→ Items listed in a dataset
##############################
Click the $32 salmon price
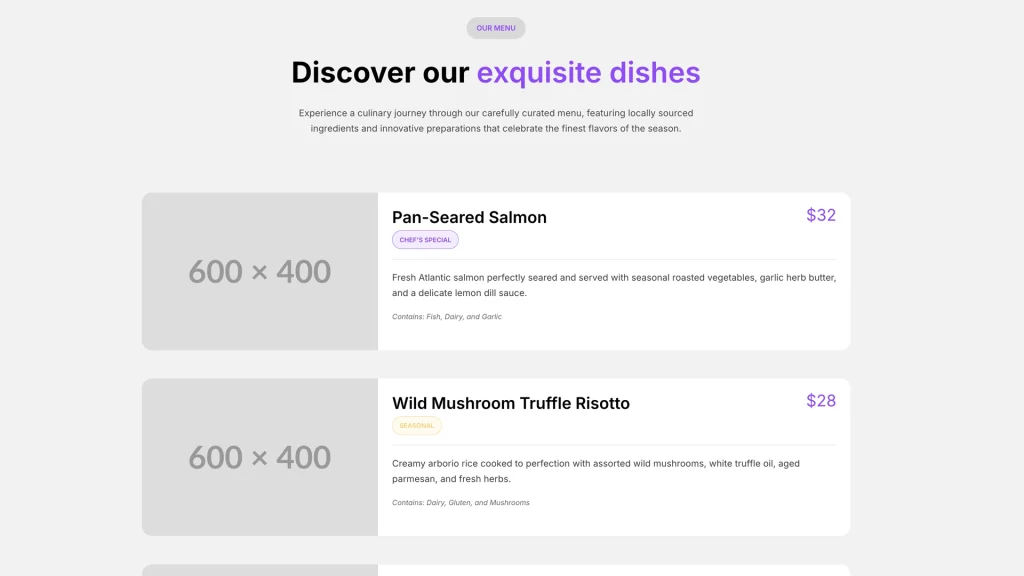The height and width of the screenshot is (576, 1024). tap(820, 215)
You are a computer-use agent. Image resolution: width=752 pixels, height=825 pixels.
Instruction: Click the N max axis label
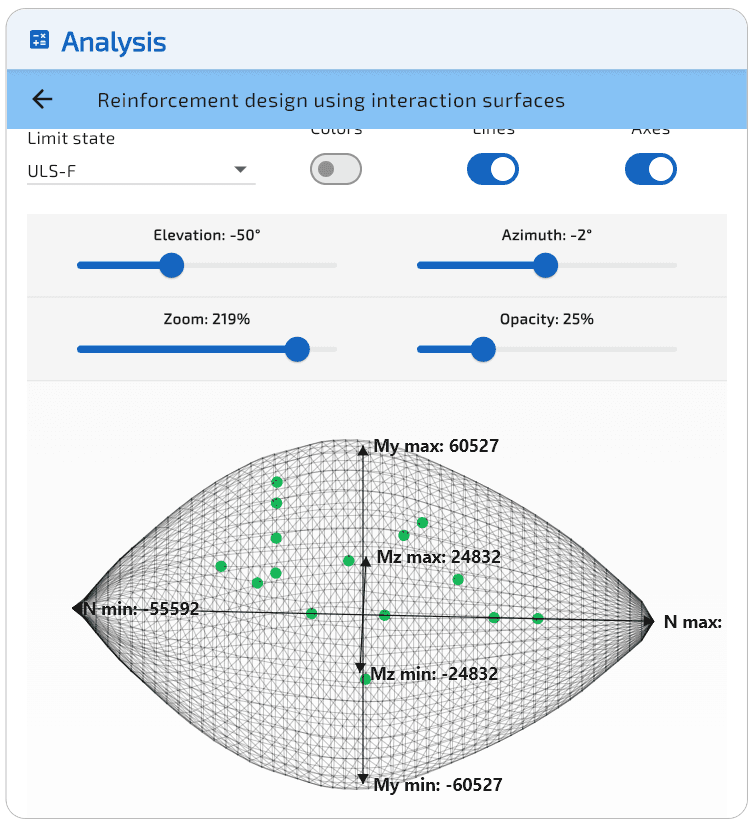point(692,622)
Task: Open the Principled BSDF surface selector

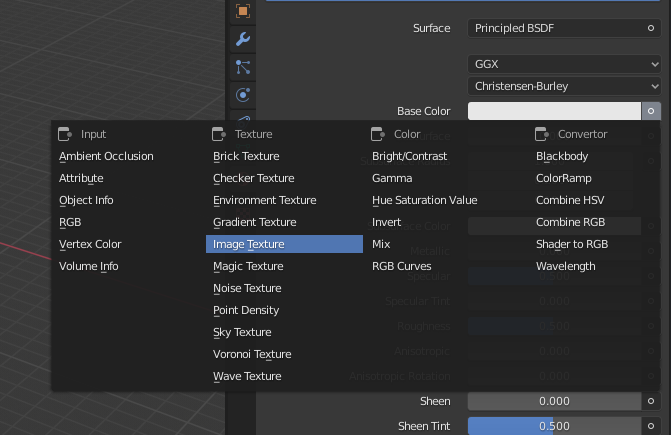Action: (555, 28)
##############################
→ TO DO
When you transcribe the entries above, keep every word exact and leave out the pictures.

→ RESPONSE AREA
Click the $32 salmon price
The height and width of the screenshot is (576, 1024). tap(820, 215)
You are a computer-use agent. Image resolution: width=752 pixels, height=825 pixels.
Instruction: Click the N max axis label
point(692,622)
Task: Open the Principled BSDF surface selector

Action: (555, 28)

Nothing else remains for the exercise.